Midnight's potential is ruined by extreme difficulty and the frustration it causes. Though Angry Birds becomes very difficult halfway through, it had the bonus of allowing the player to see the arc of the last trajectory. Midnight has no such feature, so when a stage is replayed following a death, there is no way to see what was done on the previous attempt and to then alter it slightly. Considering how precise the angles and line lengths have to be, starting one-third of the way through the game, a faded line showing the last attempt would at least cut down on the number of times each stage had to be replayed just to get one star, much less two or three.
There are plenty of traps to kill the square-shaped hero, and hitting any of them, or going beyond the level's edge, will cause the level to restart. As long as the square stays within the confines of the level and doesn't hit any traps, it is possible to just continue trying from wherever the square lands, though one star is practically guaranteed by doing that. Besides that, though, is that, halfway through the game, failing to land in the correct spot almost always means death. Death is accompanied by a brutally jarring piano chord that created a kind of game out of frantically tapping the redo button before the grating noise could play again.
Drawing straight lines to launch an object along a curved trajectory doesn't make Midnight any easier, but the physics usually do their part to provide predictable behaviour for the square as it flies and bounces around. This is not always the case, however, and some levels are seemingly designed to cause as much frustration as possible, like level seventeen. It requires ricocheting the square off a series of walls in ridiculously precise ways, while repeating a given line doesn't always yield the same result.

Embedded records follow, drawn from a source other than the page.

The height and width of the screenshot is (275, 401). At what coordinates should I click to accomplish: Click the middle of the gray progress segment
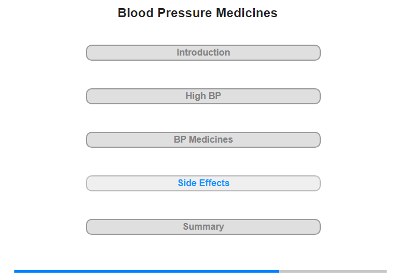click(333, 271)
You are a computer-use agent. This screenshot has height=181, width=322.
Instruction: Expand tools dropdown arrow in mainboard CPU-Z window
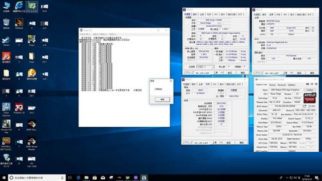[x=291, y=73]
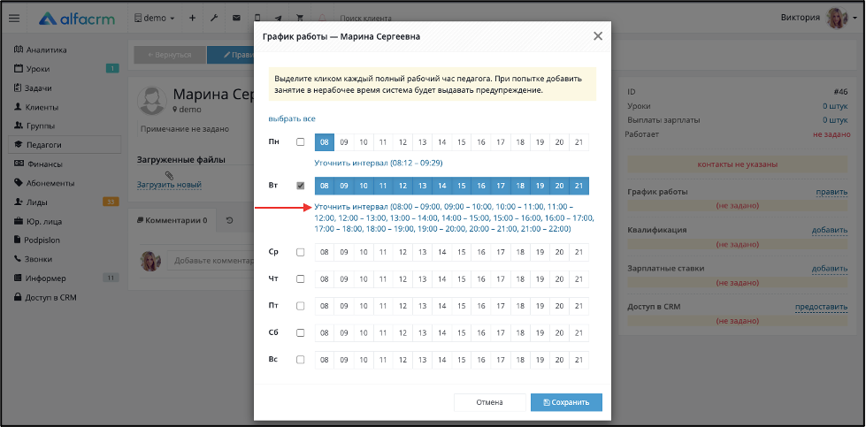866x427 pixels.
Task: Click the paper plane send icon
Action: pyautogui.click(x=279, y=19)
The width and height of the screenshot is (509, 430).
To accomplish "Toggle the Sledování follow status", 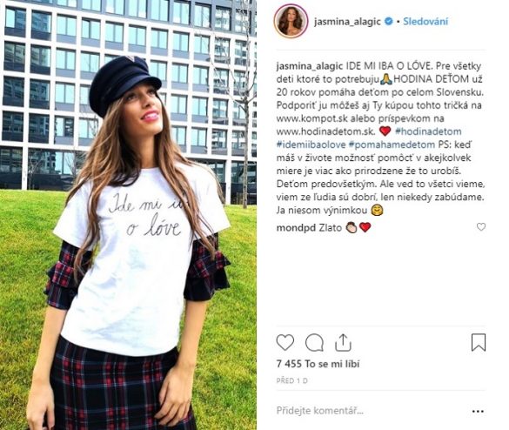I will pyautogui.click(x=425, y=22).
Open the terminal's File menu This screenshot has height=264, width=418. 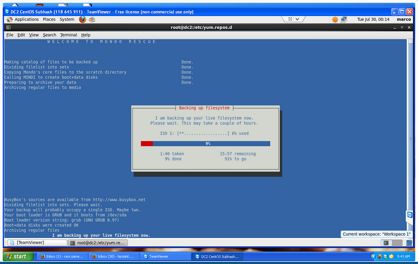(x=9, y=35)
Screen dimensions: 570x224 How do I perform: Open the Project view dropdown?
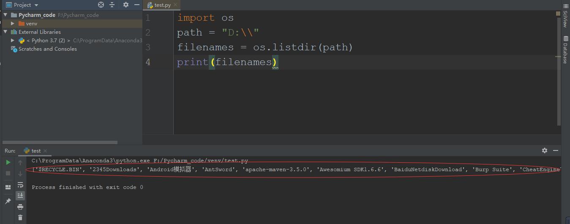22,5
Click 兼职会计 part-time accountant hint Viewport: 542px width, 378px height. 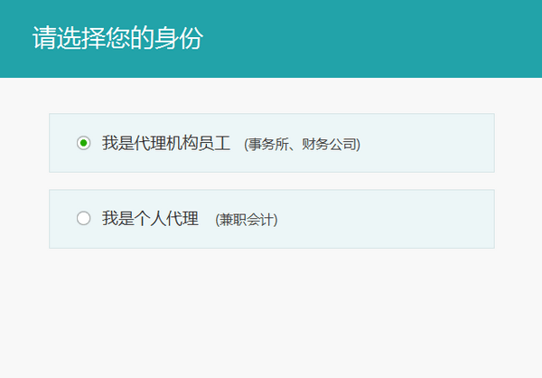247,219
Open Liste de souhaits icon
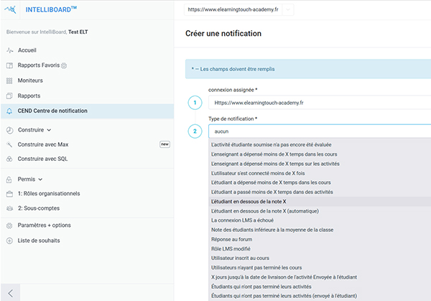The image size is (431, 301). point(9,240)
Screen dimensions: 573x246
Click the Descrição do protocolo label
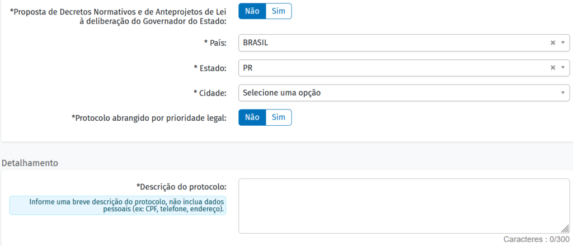pos(181,186)
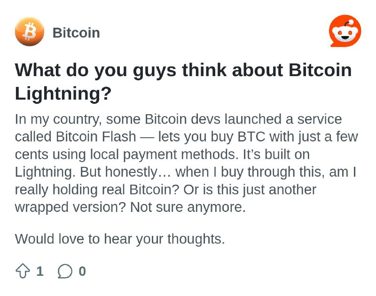Click "Bitcoin devs" in the first line

point(182,119)
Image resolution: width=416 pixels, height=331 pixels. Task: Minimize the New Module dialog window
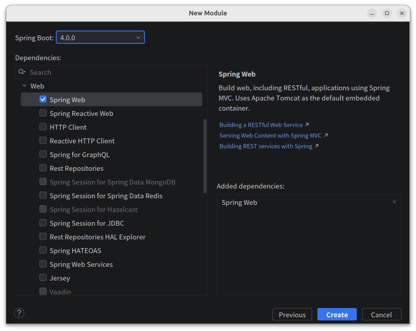372,13
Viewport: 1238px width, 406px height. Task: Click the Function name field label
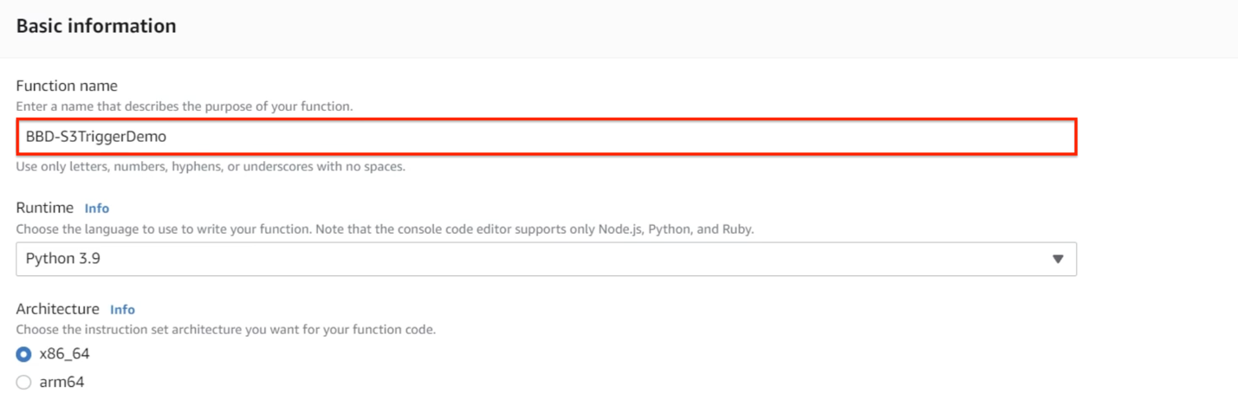(x=67, y=86)
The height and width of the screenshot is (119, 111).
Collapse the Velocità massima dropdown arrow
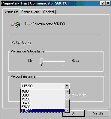67,86
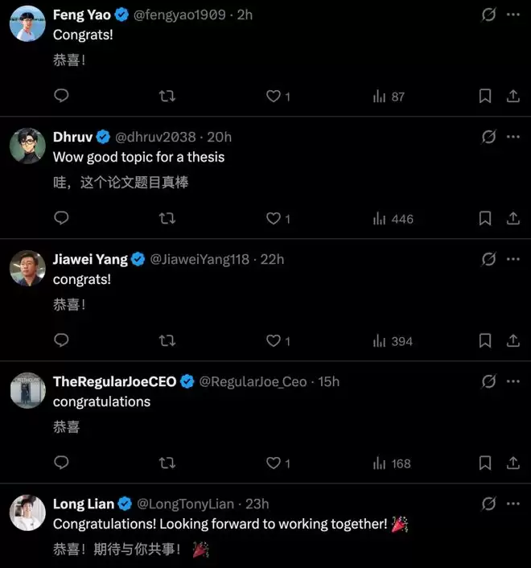Share Feng Yao's tweet
Screen dimensions: 531x568
512,96
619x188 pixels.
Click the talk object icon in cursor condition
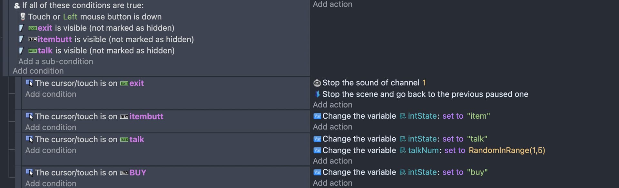point(124,140)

The most critical aspects of extremely difficult games like Midnight and Super Meat Boy is that failure should feel like the result of player actions. While that is true in Super Meat Boy, Midnight fails to provide the tools necessary and a physics engine predictable enough to deliver that experience. The result is frustration, not because Midnight is difficult to play well, but because Midnight is just difficult to play.
The description found for the score "3/10" says it best: Midnight is terribly executed, and it's a mystery why Petite Games even begun development. However, the description for "2/10" also mentions that it might be a "quick and dirty port." Midnight feels like a quick and dirty port of Angry Birds, reminiscent of the Atari 2600 port of Pac-Man. In fact, that is the best way to describe Midnight.